- GIVEN REQUEST 1 -
Transcribe the entries below verbatim, starting at their beginning and stopping after the line that contains "Subscribe (95, 804)". Leave out the pictures.

Prejudgment Remedies and Real and Personal Property
One of the benefits for attaching personal property is the attorney will have the right to examine solvency. RCW 6.25.170 provides that the “defendant may be required by such court or judge to attend before the court or judge or referee appointed by the court or judge and give information on oath respecting the property.” If the Court granted the motion for attachment, the attorney has the right to entry of an order directing the defendant to appear for an examination as to his or her assets. According to one unpublished decision, unlike a post-judgment writ, a Sheriff is not authorized by statute to break and enter property in execution of a writ of attachment. Platino vs. Towne Bank, Inc. et al., US W. Dist. No. C94-1915WD (1994).
What about entities owned by the debtor/defendant? A writ of attachment will allow the plaintiff to examine any third party (RCW 6.32.030) as to the extent and nature of the debtor’s assets. During such an examination, the attorney can inquire as to the debtor’s right to receive distributions from his ownership in any LLC or corporation. Once the plaintiff has the order of attachment, it is a simple process to obtain a “charging order” and have the Sheriff seize the debtor’s ownership interests in the LLC.

- RECORDS PROVIDED -
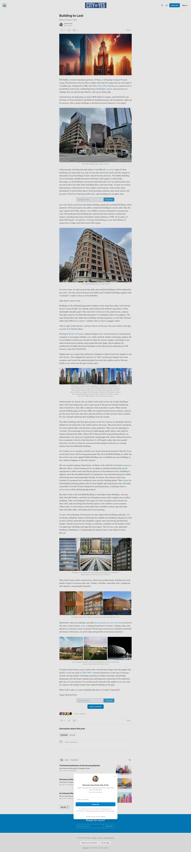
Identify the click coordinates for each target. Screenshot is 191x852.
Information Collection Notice (95, 811)
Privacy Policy (111, 811)
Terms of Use (105, 809)
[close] (114, 776)
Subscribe (95, 804)
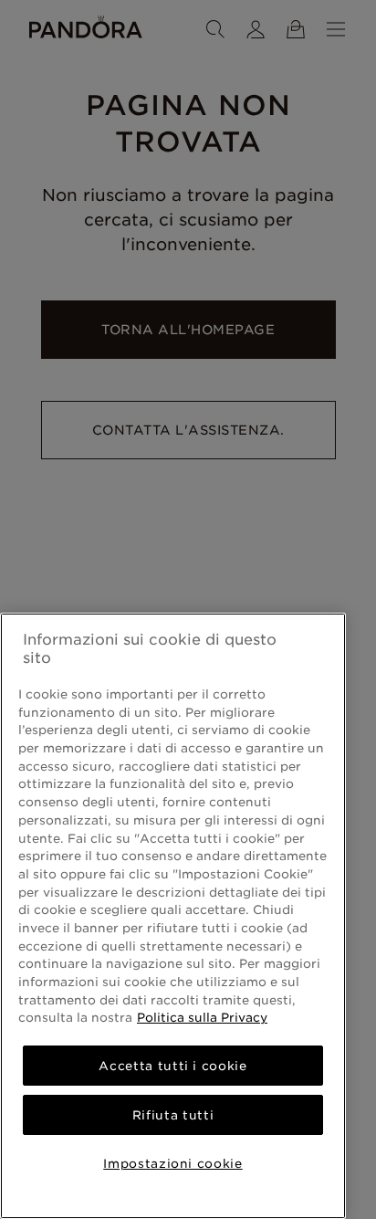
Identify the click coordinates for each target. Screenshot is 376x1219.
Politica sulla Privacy (202, 1017)
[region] (173, 916)
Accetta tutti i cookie (172, 1065)
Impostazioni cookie (172, 1163)
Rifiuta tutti (173, 1115)
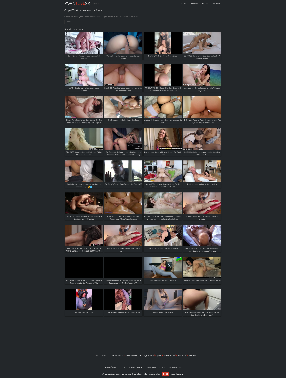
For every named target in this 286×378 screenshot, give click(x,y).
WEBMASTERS (175, 367)
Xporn (158, 355)
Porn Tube (182, 355)
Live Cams (216, 3)
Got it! (165, 374)
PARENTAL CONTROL (156, 367)
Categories (194, 3)
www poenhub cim (133, 355)
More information (177, 374)
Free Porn (193, 355)
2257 (124, 367)
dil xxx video (101, 355)
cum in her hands (116, 355)
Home (183, 3)
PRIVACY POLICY (136, 367)
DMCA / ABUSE (111, 367)
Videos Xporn (169, 355)
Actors (205, 3)
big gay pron (148, 355)
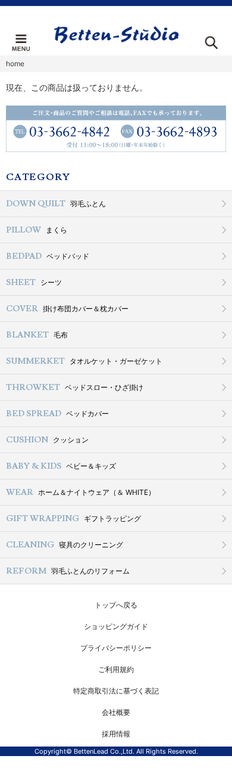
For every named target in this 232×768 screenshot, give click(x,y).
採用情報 (116, 733)
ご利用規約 (116, 669)
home (15, 63)
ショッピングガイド (116, 626)
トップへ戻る (116, 604)
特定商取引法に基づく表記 (116, 690)
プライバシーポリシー (116, 647)
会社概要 (116, 712)
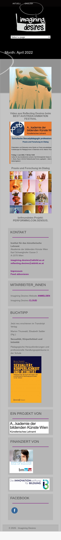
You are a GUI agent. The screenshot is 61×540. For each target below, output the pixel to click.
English (29, 3)
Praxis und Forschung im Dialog (30, 168)
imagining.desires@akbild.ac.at (27, 260)
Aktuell (17, 3)
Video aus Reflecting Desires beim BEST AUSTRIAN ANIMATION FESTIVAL (30, 116)
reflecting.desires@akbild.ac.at (27, 263)
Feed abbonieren (20, 274)
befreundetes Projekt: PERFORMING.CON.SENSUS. (30, 219)
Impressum (16, 271)
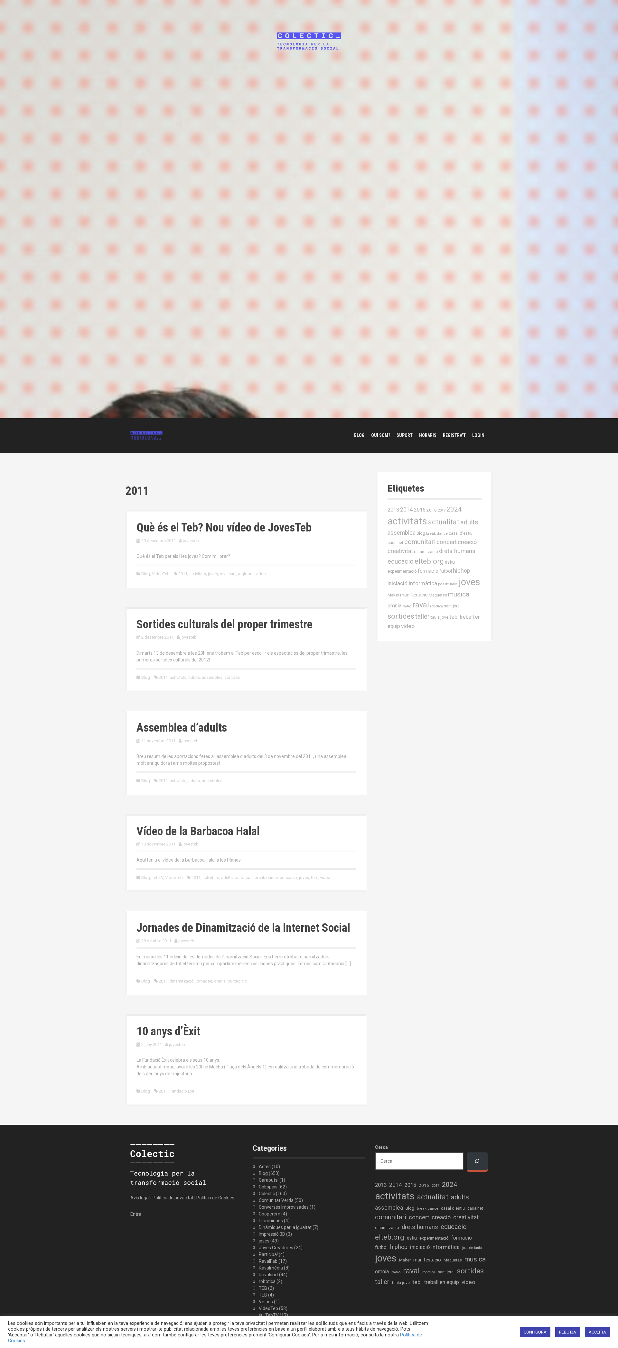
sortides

- GIVEN REQUEST 2 -
Restate word for word the passage from the prejudgment remedies text above, beginning at the words "What about entities" and stopping after "in the LLC.".

- FULL ANSWER 1 -
Identify the click coordinates for each target. Screenshot is 191x852.
Information Collection Notice (95, 811)
Privacy Policy (111, 811)
Terms of Use (105, 809)
[close] (114, 776)
Subscribe (95, 804)

- FULL ANSWER 2 -
What about entities owned by the debtor/defendant? A writ of attachment will allow the plaintiff to examine any third party (RCW 6.32.030) as to the extent and nature of the debtor’s assets. During such an examination, the attorney can inquire as to the debtor’s right to receive distributions from his ownership in any LLC or corporation. Once the plaintiff has the order of attachment, it is a simple process to obtain a “charging order” and have the Sheriff seize the debtor’s ownership interests in the LLC.